Mother and son arguing
Stock image of a mother and son arguing. A Reddit poster said he hadn't spoken a word to his mother in 15 years, since she cheated on his father. Getty Images

Despite the post asking for advice on his actions towards his cousins only, users weighed in with their views on both situations—and the jury was undecided.

Many concluded that the poster should let go of the feelings he has held for his mom, with one user asking: "Why are you punishing your mom so severely?"

"She made an awful mistake years ago, a mistake many parents make. They have a right to their own lives and moral failings," they added.

"Honestly I would encourage you to explore why you feel this hatred for your mom that seems disproportionate. Punishing your cousins for showing compassion does seem like going too far."

One user shared their view, pulling on their own similar experience: "First off i'm so sorry for what you've been through—dealing with your moms cheating and your parents divorce had to be hard and traumatic. I'm also sorry for your loss of your father.

"But I gotta ask. When is it gonna be enough? Your mom lived most of her life with a loss of her husband and her son. She lost everything. After all this time, when is it gonna be enough? Are you really going to grow old and die with that pain and anger. You're not free. You don't have to accept her mistakes but you need to forgive. This was between your parents. I know first hand what you're going through. Go to your mom. Tell her how you feel. You owe it to yourself."

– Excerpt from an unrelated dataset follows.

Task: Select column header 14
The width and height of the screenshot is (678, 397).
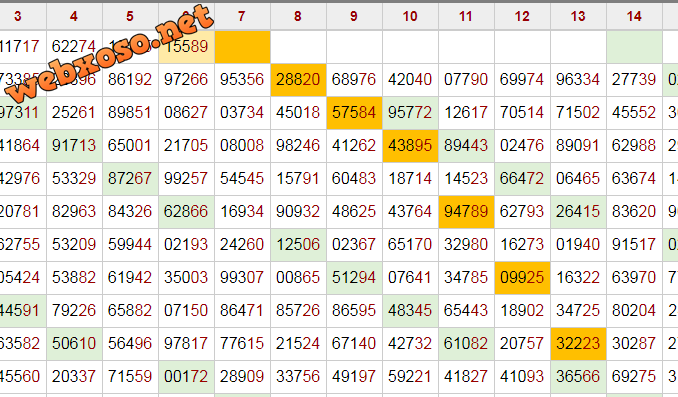Action: [x=634, y=16]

Others favored the side of the Reddit poster, reasoning that the cousins were not in their right to share such information: "You're not cutting your cousins off because your mum cheated. You're cutting them off because they broke your boundaries. They knew you wanted nothing to do with her yet they sent updates and your address. That is a major betrayal, she could have turned up at the house and you would have been unprepared," wrote one user.

"I made it very clear that if anyone told my dad about my life, specifically my wedding details then I would cut them out. I didn't want him and his wife turning up and making a scene."

One user boldly dubbed the cousins "the a**hole" for their actions, adding: ''You should always ask for permission before giving out someone else's personal info like number or address.

"She hurt you and betrayed your family and this is the consequences of her action. You decide who you want to keep in your life, but I do think you should let go of your anger. Not for her but for you."